Ces archives contiennent pour l’instant environ 400 dossiers, soit un quart des quelque 1600 cas observés en France depuis les années 50 (s'y ajoutent quelques cas plus anciens).

«Nous employons une personne à temps complet pour avoir en ligne la totalité de nos archives d'ici la fin de l'année», a-t-il assuré. Le GEIPAN compte aussi intégrer progressivement photos et vidéos.

«Le principe qui nous anime, c'est qu'il n'y a rien qu'on ne mettra pas en ligne, avec une seule réserve: la protection de la vie privée. Il n'y a pas dans les archives du CNES de documents classés "Défense" et je n'ai reçu aucune instruction particulière dans ce domaine-là», a affirmé M. Patenet.

Essentiellement, les documents mis en ligne sont des procès-verbaux de la gendarmerie, expurgés des données personnelles sur les témoins.

«Les ufologues (passionnés de soucoupes volantes) ne trouveront pas dans cette base de données de primeurs ou de cas inconnus», a-t-il prévenu.

Le principal problème rencontré par les scientifiques est le flou de la plupart des témoignages. Un témoin pourra ainsi assurer avoir vu un objet volant «en forme de rouleau de papier hygiénique», mais il sera beaucoup moins précis lorsqu'il lui faudra estimer son angle azimutal...

Alors que le précédent responsable de ces phénomènes au sein du CNES s'était laissé engluer dans les querelles entourant les ovnis, M. Patenet a assuré que l'organisme s'en tiendrait désormais à une approche purement scientifique.

«Nous n'avons pas le moindre début de preuve que des extraterrestres seraient derrière les manifestations inexpliquées. Du contraire, non plus.»

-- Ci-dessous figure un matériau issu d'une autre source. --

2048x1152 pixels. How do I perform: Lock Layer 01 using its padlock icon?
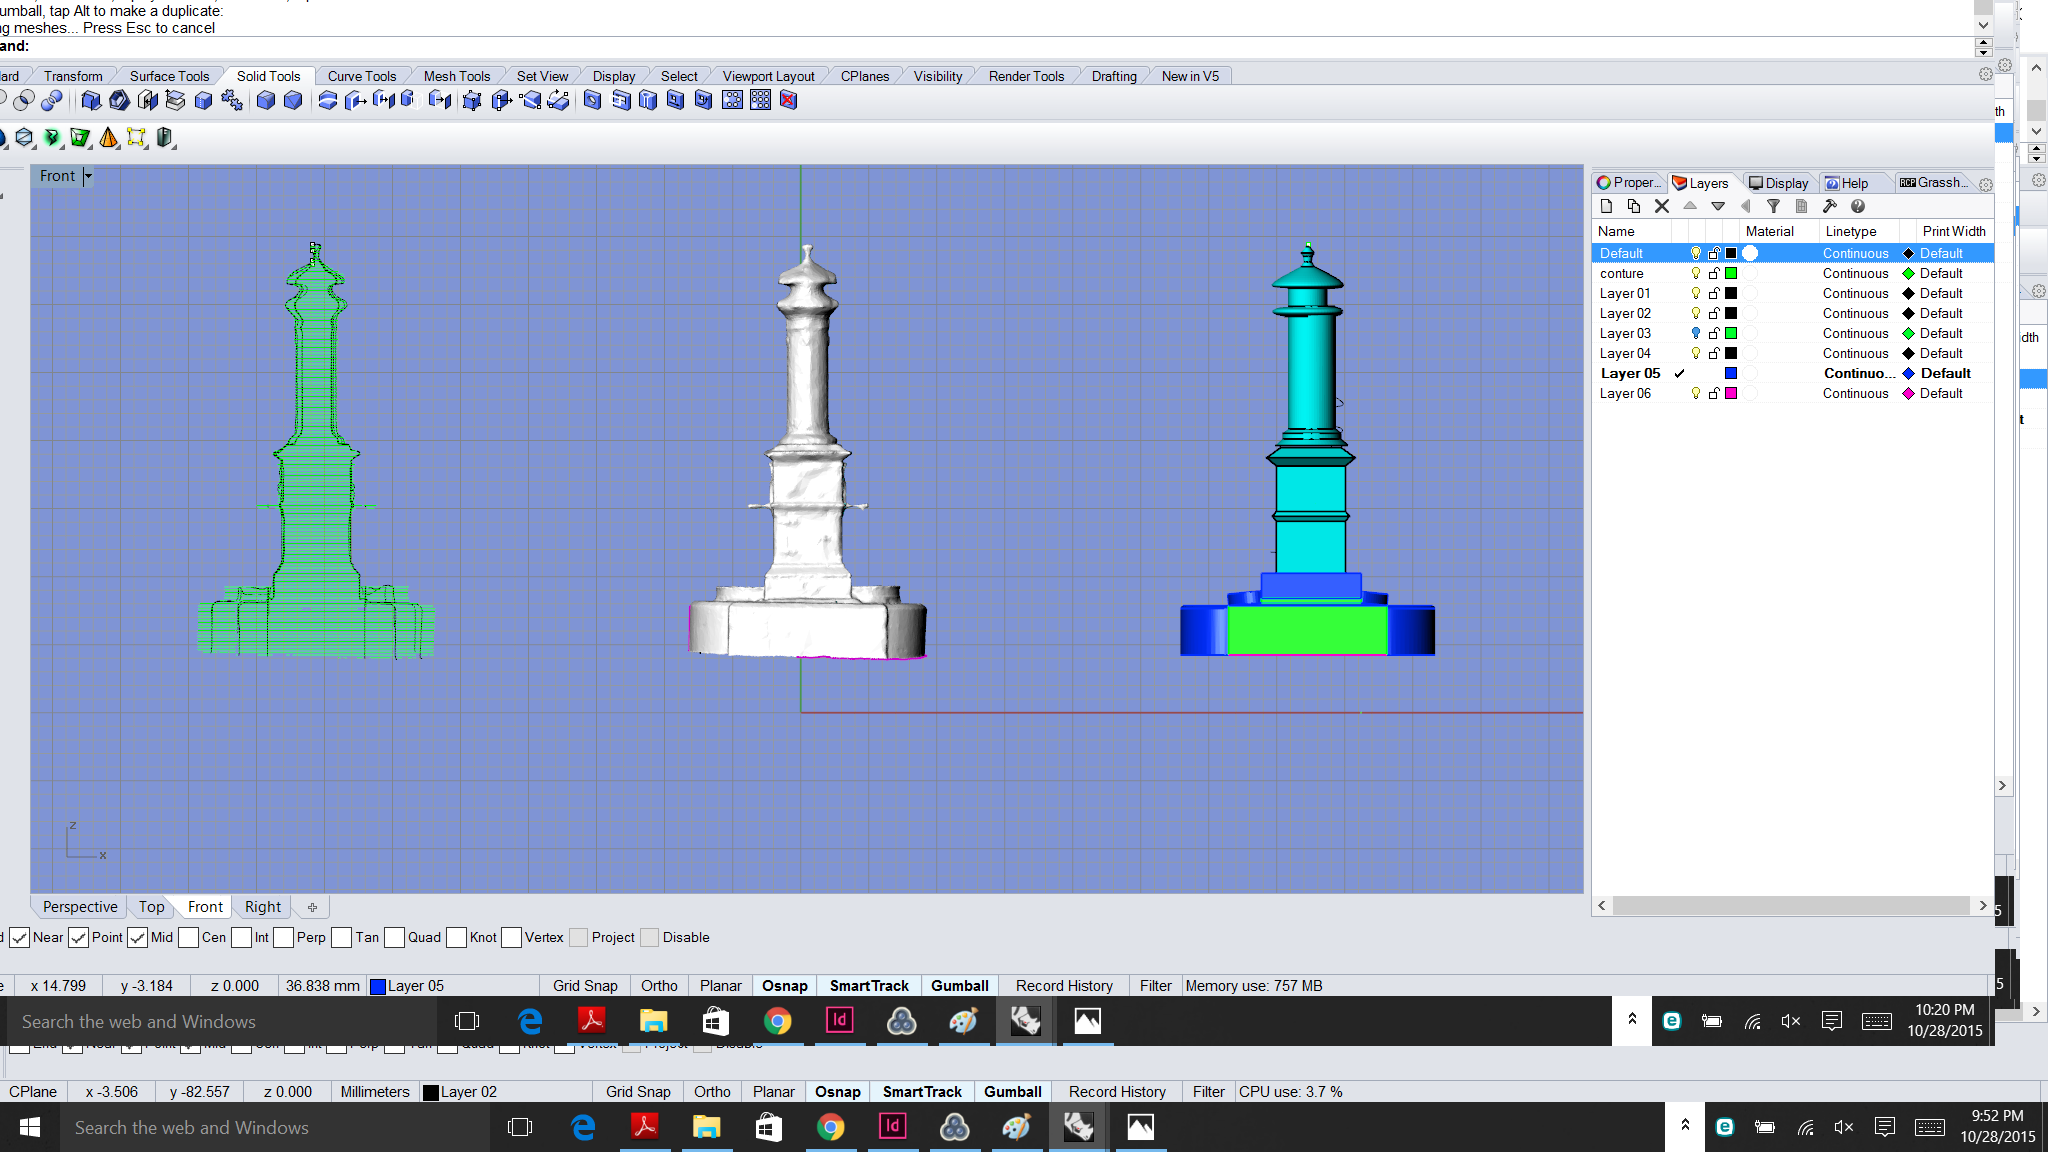(1714, 293)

Le site, facile d'utilisation, permet de faire des recherches par région (ou département), par date ou mots clés.

Il est aussi possible de sélectionner par catégorie de cas: «A» (élucidé et démontré), «B» (explication probable sans preuve formelle), «C» (insuffisance d'informations) et «D» (inexpliqué en dépit de témoignages solides et d'indices concrets, environ un quart des dossiers).

La numérisation a permis de regrouper dans un même dossier des témoignages jusqu'ici archivés séparément. Les 800 dépositions collectées, le 5 novembre 1990, lors de la rentrée, prouvée, dans l'atmosphère d'un fragment de fusée ont ainsi été rassemblés. Cela a eu pour conséquence de faire remonter le pourcentage de dossiers non élucidés, jusqu'alors estimé à 14 %.

Chaque année, entre 50 et 100 cas sont signalés au CNES, dont environ 10% font l'objet d'une enquête complémentaire. «Mais seuls quelques dizaines sur les trente dernières années méritent le nom d'ovnis», selon M. Patenet.